Ejercicio en el hospital: Implantar protocolos de ejercicio en planta

Ya hemos mencionado en otras entradas lo importante que es la aplicación de un protocolo de ejercicio terapéutico en el tratamiento fisioterápico.

La aplicación nuestros propios protocolos de ejercicio cuando estamos en clínica privada es simple porque dirigimos completamente el tratamiento y todos sus aspectos. Sabemos cuándo y cómo recetar ejercicio.

Pero si algunos de vosotros tiene experiencia como fisioterapeuta en un gimnasio del servicio de rehabilitación o en planta hospitalaria comprenderá la importancia tratar el tema de la implantación del ejercicio en la rehabilitación del paciente ingresado.

Cundo la mayoría piensa en cómo funciona el servicio de fisioterapia de un hospital se imagina el típico gimnasio, muchas veces abarrotado, con sus poleas y lámparas de calor.
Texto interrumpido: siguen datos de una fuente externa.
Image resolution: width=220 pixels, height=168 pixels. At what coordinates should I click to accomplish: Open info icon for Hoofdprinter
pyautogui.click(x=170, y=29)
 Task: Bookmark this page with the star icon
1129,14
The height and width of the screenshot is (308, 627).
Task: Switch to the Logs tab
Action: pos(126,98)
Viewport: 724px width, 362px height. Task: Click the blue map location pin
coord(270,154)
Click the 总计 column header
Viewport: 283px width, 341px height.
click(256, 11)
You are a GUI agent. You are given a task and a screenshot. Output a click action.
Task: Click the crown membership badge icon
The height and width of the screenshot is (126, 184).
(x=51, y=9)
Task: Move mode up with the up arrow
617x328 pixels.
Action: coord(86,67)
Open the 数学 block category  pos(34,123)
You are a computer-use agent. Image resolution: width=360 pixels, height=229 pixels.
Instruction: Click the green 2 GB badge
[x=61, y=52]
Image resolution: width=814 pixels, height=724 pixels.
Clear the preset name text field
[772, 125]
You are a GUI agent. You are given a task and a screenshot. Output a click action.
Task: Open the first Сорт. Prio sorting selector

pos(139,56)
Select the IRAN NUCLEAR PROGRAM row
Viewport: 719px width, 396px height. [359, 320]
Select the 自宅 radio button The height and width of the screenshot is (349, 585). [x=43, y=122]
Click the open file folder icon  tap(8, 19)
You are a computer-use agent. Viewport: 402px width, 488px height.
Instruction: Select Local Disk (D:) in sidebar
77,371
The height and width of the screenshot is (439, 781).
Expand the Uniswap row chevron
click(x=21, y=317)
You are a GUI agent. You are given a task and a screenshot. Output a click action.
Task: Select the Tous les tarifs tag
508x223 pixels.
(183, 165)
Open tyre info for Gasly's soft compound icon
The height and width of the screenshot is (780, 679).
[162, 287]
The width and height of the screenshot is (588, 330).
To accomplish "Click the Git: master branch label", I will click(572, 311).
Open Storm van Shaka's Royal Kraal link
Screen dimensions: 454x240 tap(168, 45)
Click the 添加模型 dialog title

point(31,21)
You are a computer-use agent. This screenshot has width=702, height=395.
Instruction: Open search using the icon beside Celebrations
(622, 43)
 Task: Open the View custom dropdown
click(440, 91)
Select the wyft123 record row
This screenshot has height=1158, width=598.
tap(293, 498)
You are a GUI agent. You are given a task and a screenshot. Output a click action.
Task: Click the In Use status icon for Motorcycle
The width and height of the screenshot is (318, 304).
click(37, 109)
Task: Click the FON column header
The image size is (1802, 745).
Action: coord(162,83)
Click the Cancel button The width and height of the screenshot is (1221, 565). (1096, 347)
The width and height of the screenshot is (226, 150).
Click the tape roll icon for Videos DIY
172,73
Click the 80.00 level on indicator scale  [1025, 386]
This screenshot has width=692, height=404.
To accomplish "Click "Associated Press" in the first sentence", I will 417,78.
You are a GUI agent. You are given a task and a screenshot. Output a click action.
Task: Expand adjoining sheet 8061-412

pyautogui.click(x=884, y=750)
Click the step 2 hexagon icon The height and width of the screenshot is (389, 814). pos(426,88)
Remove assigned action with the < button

Una imagen que se corresponde más con un servicio de fisioterapia ambulatoria o eminentemente traumatológica.

Sin embargo, el perfil del paciente ingresado en un hospital de referencia es muy variado y siempre requiere de la integración de un equipo multidisciplinar. Una situación ideal se daría en el caso en que las diferentes especialidades médicas, de enfermería y de fisioterapia deberían formar un todo a la hora de prestar servicio al paciente.

Centrémonos, por ejemplo, en el funcionamiento de alguno de los hospitales más importantes del país. Los llamados hospitales de referencia, como La Fe de Valencia o el Virgen del Rocío en Sevilla.

Organización y cooperación: las claves de la fisioterapia en planta hospitalaria

El equipo de fisioterapeutas que asiste las plantas de este tipo de centros constituye una de las baterías esenciales del servicio de rehabilitación del hospital.

Su labor consiste en personarse en las diferentes habitaciones para realizar terapia respiratoria, enseñar ejercicios o ayudar a caminar al paciente.

No importa el tipo de paciente: de UCI, UCI pediátrica, cardiología, neumología, pediatría u oncología, entre otras. Es una tarea ardua en la que el tiempo juega en tu contra y la organización es fundamental a la hora de coordinarse con extracciones, horarios de comida, pruebas, etc.

Normalmente la cooperación con el médico es fundamental. Es en este ámbito de colaboración donde se respeta y valora en gran medida la labor de la fisioterapia hospitalaria.

 

¿Por qué se debería implantar un protocolo de ejercicio en hospital?

Uno de los mayores problemas a los que se enfrentan los fisioterapeutas de planta es el tiempo que se le puede dedicar a cada paciente, ya sea por volumen o por los inconvenientes relacionados con la propia estancia hospitalaria que he mencionado anteriormente.

Son muchos los artículos científicos que se vienen publicando sobre la aplicación de programas de ejercicio en colectivos de pacientes hospitalarios como en los servicios de diálisis o de cardiología. En otros como los servicios de traumatología, el ejercicio se prescribe desde hace tiempo en pacientes sometidos a cirugía protésica.

El ejercicio intra-hospitalario es la nueva medicina y sus beneficios están evidenciados científicamente en pacientes que padecen patologías crónicas.Ya no se trata solo de evitar el deterioro producto del encamamiento. Si podemos conseguir que el paciente realice ejercicio durante su ingreso, podemos hacer que se adhiera más tarde a un programa de ejercicio domiciliario, como ya se viene haciendo en pacientes sometidos a cirugía cardíaca.

Es importante destacar que debe tratarse de un ejercicio personalizado. Debe adecuarse a cada caso o colectivo hospitalario en términos de intensidad y número de repeticiones, valorando las capacidades del paciente.

Es fundamental que se realice un correcto seguimiento de la progresión por parte del profesional sanitario. No sirve con prescribir las típicas tablas de ejercicio y movilidad convencionales muchas veces obsoletas o no adaptables al paciente.

De esta manera paciente no solo aprenderá, sino que evolucionará más rápido y podrá darse de alta en menos tiempo, lo cual se traduciría también en un interesante ahorro en los presupuestos de hospitales públicos y privados.